The Collegian won the Silver Crown Award from the Columbia Scholastic Press Association for its work in the fall semester of 2008. Its investigative team has received both the Robert Novak Collegiate Journalism Award and its writers have received numerous college journalism accolades throughout the years.

The Rocky Mountain Collegian is an affiliate of UWIRE, which distributes and promotes its content to their network.

Editorial staff 
The Collegian editorial staff for the spring 2021 semester are:
 Editor-in-chief: Lauryn Bolz
 Content managing editor: Abby Vander Graaff
 Digital and design managing editor: Matt Tackett
 Night editor: Renee Ziel
 News director: Laura Studley
 News editor: Serena Bettis
 Opinion editor: Katrina Leibee
 Sports director: Scott Nies
 Arts & culture director: Noah Pasley
 Arts & culture editor: Maddy Erskine
 Design director: Amy Noble
 Design editor: Katrina Clasen
 Design editor: Charlie Dillon
 Photography editor: Devin Cornelius
 Photography editor: Luke Bourland
 Social media editor: Jeremy King
 Student media advisor: Jake Sherlock

Notable awards

Associated Collegiate Press Pacemaker Awards 
The National Pacemaker Awards are awards for excellence in American student journalism, given annually since 1927. The awards are generally considered to be the highest national honors in their field, and are unofficially known as the "Pulitzer Prizes of student journalism."

2017:

Online Pacemaker (1st place); Editor - Julia Rentsch

2014:

Newspaper Pacemaker (1st place), Four-year Daily Newspaper; Editor - Andrew Carrera & Kate Winkle

2013:

Design of the Year (4th place), Newspaper Page/Spread; Corinne Winthrop

Design of the Year (Honorable Mention), Illustration; Corinne Winthrop

2010:

Story of the Year (2nd place), News Story; J. David McSwane

Multimedia Story of the Year (2nd place), Multimedia News; Staff of The Rocky Mountain Collegian

Design of the Year (Honorable Mention), News Magazine/Special; Nick Marranzino

2007:

Photo Excellence (1st place), News Picture; Aaron Montoya

Story of the Year (Honorable Mention), Feature Story; Brandon Lowrey

2005:

Photo Excellence (Honorable Mention), Feature Picture; Ryan Maier

2004:

Newspaper Pacemaker (1st place); Editor - Shandra Jordan

1995:

Newspaper Pacemaker (Winner)

Society of Professional Journalists Mark Of Excellence National Winners and Finalists since 2000 
The Mark of Excellence Awards annually honors the best in student journalism in print, radio, television and online collegiate journalism.

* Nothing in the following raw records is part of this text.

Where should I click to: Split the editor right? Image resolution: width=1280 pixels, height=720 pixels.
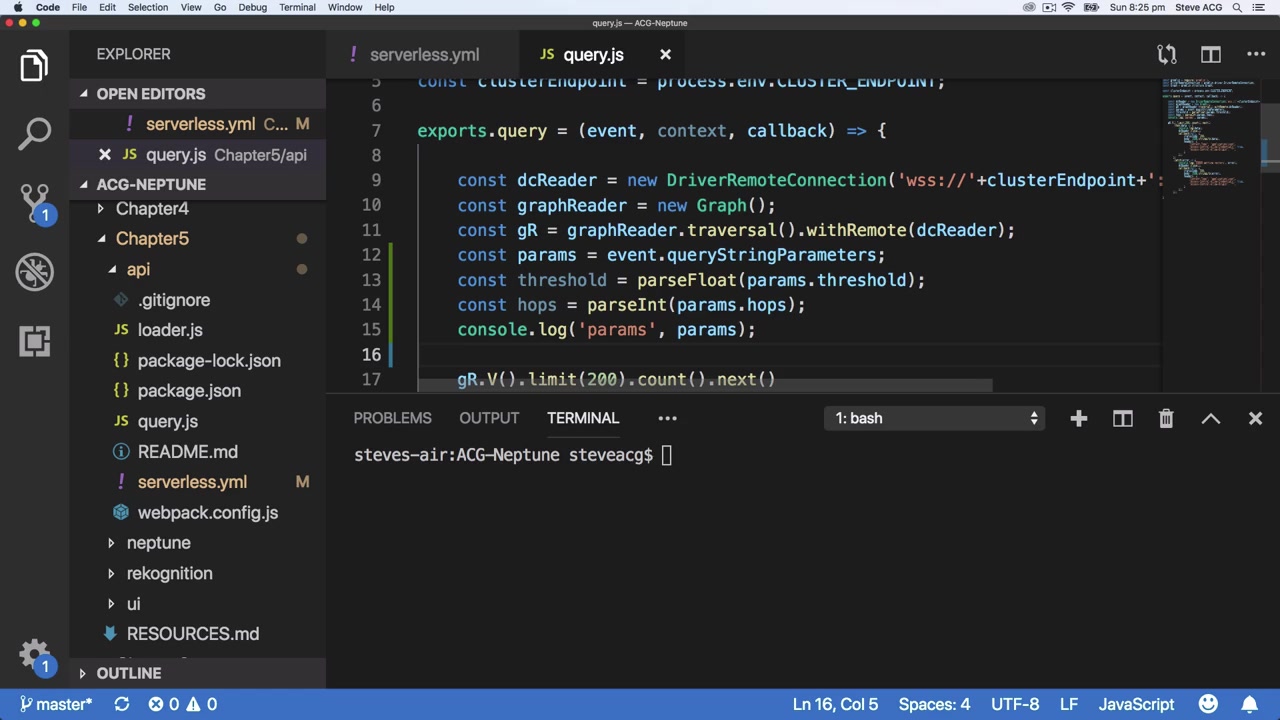[1211, 55]
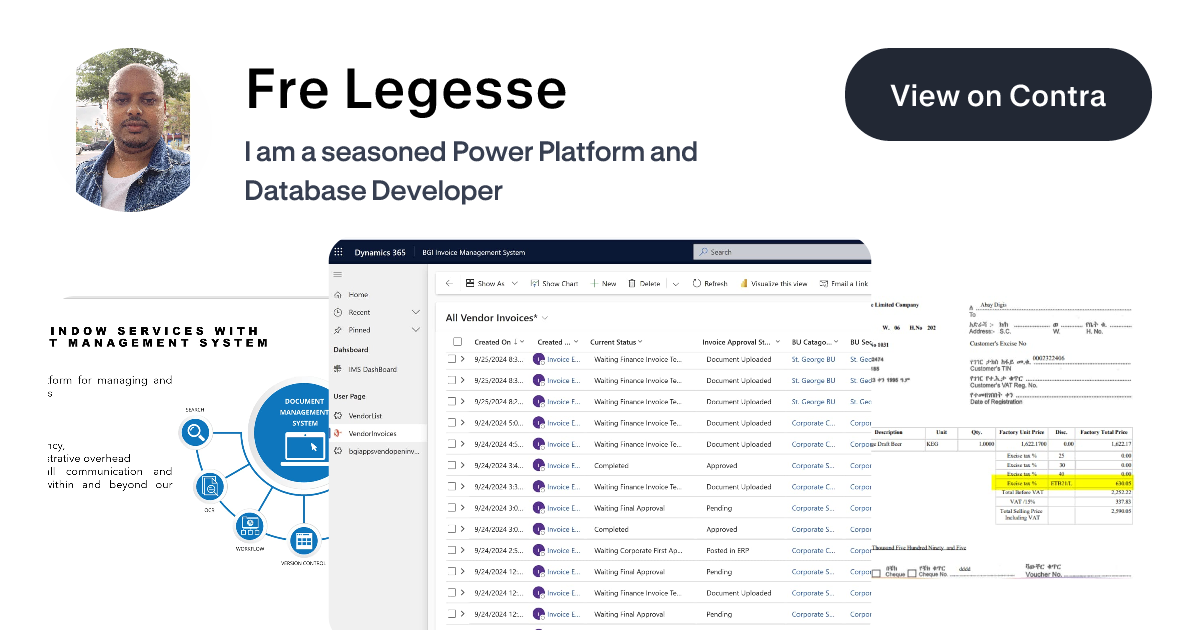Image resolution: width=1200 pixels, height=630 pixels.
Task: Open the All Vendor Invoices view dropdown
Action: click(544, 318)
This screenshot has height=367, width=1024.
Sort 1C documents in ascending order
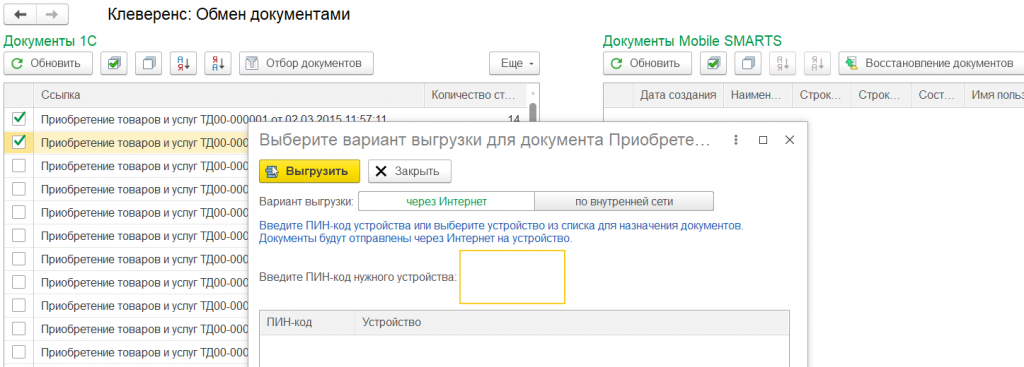point(184,63)
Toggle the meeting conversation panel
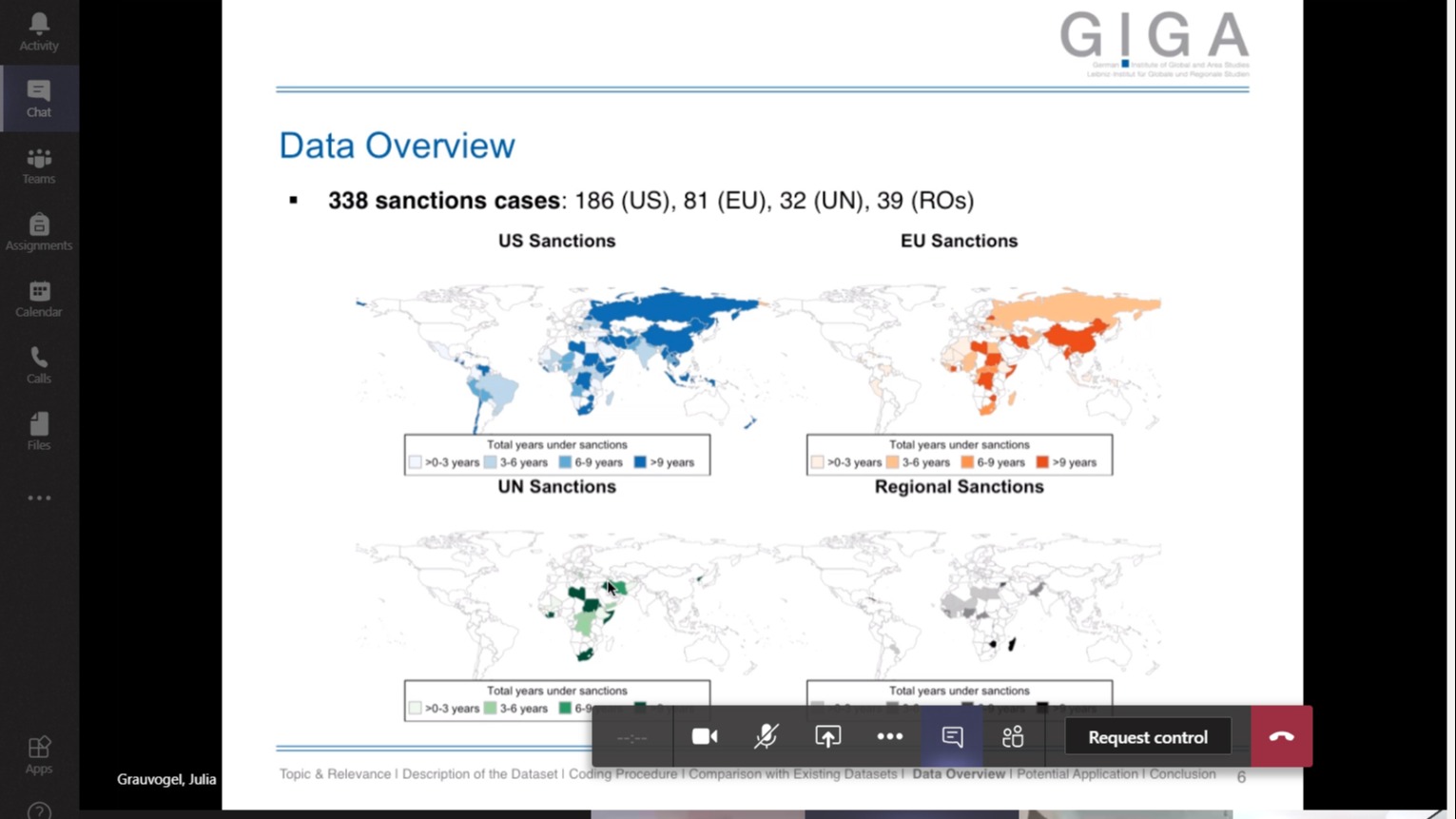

Entries are judged regionally, and first-place regional winners advance to the national competition.

2016

Best Affiliated Website (Finalist)

2015

General News Reporting, Erin Douglas (Finalist)

2013

Best Use of Multimedia, Hannah Glennon, Hunter Thompson and Corinne Winthrop (Finalist)

General Column Writing, Zane Womeldorph (Finalist)

2012

Breaking News Photography, Dylan Langille (Finalist)

2011

Breaking News Photography, Hunter Thompson (Finalist)

Photo Illustration, Hunter Thompson (1st place)

2010

Best All-Around Daily Student Newspaper (Finalist)

2008

Online Feature Reporting, Staff (Finalist)

2005

Feature Writing, Caroline Welch (Finalist)

2004

Spot News Reporting, J.J. Babb (1st place)

General News Reporting, Amy Resseguie (1st place)

2002

Spot News Reporting, Vince Blaser, Josh Hardin and Summer McElley (3rd place)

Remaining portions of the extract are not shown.